This Colab runs the rescorer to improve the training data used for model training in leela chess zero. Rescoring makes uses of [syzygy tablebases](https://syzygy-tables.info/), which are lists of perfect endgames for all games with less than 5 (or 6 or 7) pieces remaining on the board. If any training games end up in a position that's known in the tablebase, the rescorer will rewrite the game using the known perfect play from the tablebase so that leela can lean from a perfect endgame rather than the potential mistakes in the traning game.

Rescoring is used in the training of all the best nets for leela, and should always be used before running training for best results. Rescoring is CPU-only.

In [None]:
# Download and untar some training data to rescore

!mkdir -p /content/raw_training_data
%cd /content/raw_training_data

# change this to download whichever training runs you want, or load from google drive
! wget https://storage.lczero.org/files/training_data/test78/training-run3-test78-20220217-0717.tar
! wget https://storage.lczero.org/files/training_data/test78/training-run3-test78-20220216-1817.tar

# untar the files we just downloaded and delete the original tar files
! for f in *.tar; do tar -xf "$f"; rm "$f"; done

Check out the rescorer from Github, which is in https://github.com/Tilps/lc0 in the `rescore_tb` branch, and build from source.

In [None]:
# install build deps
! apt install ninja-build
! pip3 install meson

# checkout the repo from Github
%cd /content
!rm -rf lc0
!git clone --recurse-submodules https://github.com/Tilps/lc0.git
%cd lc0
!git checkout rescore_tb
!git pull

# start building
! ./build.sh

Download szyzygy 3-4-5 tablebases for use by the rescorer

In [None]:
! mkdir -p /content/syzygy-3-4-5
%cd /content/syzygy-3-4-5

from bs4 import BeautifulSoup
import requests
import urllib.parse

# we'll scrape https://tablebase.lichess.ovh/tables/standard/3-4-5/ 
# and download each file listed there
TABLEBASE_HOME_URL = 'https://tablebase.lichess.ovh/tables/standard/3-4-5/'

soup = BeautifulSoup(requests.get(TABLEBASE_HOME_URL).content, "html.parser")
tablebase_links = soup.select('a[href*=.rt]')
for tablebase_link in tablebase_links:
  filename = tablebase_link.attrs['href']
  url = urllib.parse.urljoin(TABLEBASE_HOME_URL, filename)
  tablebase_file = requests.get(url)
  with open(filename, "wb") as file:
      file.write(tablebase_file.content)

Next, run rescoring and save the output to `/content/rescored_training_data`.
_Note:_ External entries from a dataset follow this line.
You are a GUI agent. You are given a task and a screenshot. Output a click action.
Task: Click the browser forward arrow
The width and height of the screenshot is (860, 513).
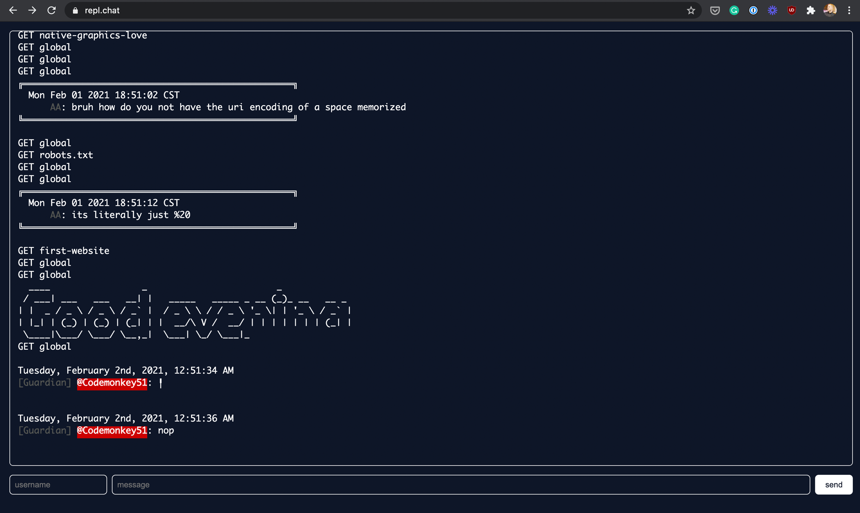click(x=32, y=10)
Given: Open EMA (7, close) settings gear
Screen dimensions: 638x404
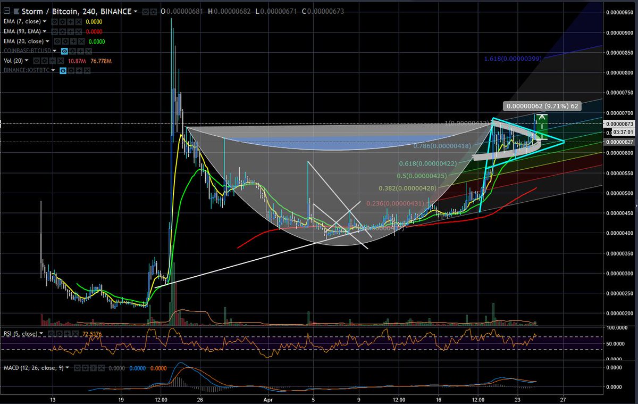Looking at the screenshot, I should pyautogui.click(x=63, y=21).
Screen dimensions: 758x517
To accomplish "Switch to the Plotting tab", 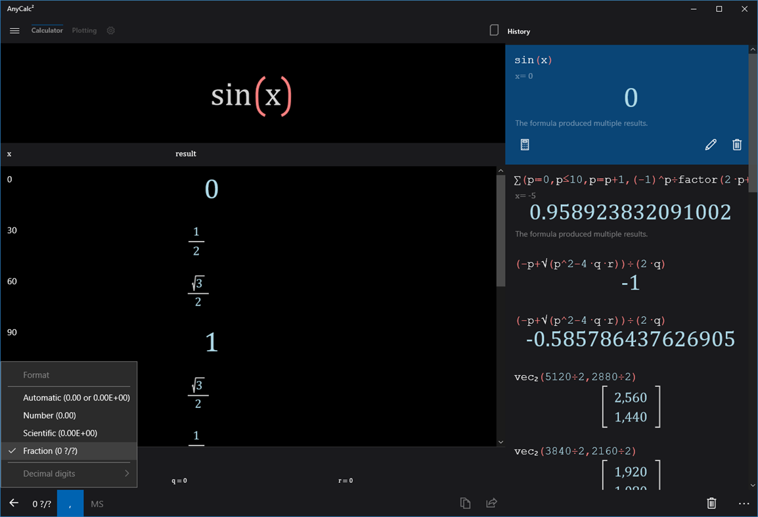I will pyautogui.click(x=84, y=30).
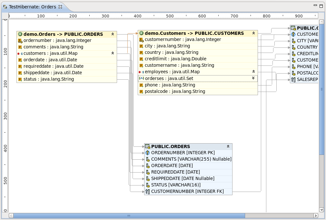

NOTE: The rescorer will delete the original data files as it runs.

In [None]:
! mkdir -p /content/rescored_training_data/
%cd /content/raw_training_data/

# The rescorer script can't handle file globs like /content/raw_training_data/*
# So we need to do a loop in base and run it individually on each folder
! for data_dir in *; do \
  mkdir "/content/rescored_training_data/$data_dir"; \
  /content/lc0/build/release/rescorer rescore \
    --threads=2 \
    --syzygy-paths=/content/syzygy-3-4-5/ \
    --input="/content/raw_training_data/$data_dir/" \
    --output="/content/rescored_training_data/$data_dir"; \
done

And we're done! The rescored training data is now in the `rescored_training_data` folder. You can move this into Google drive to save it for later, or use it in training runs immediately.

For even better results, you can use larger tablebases. There are 6 and 7 piece tablebases available, but they take up dramatically more disk space than the 3-4-5 tablebase used here.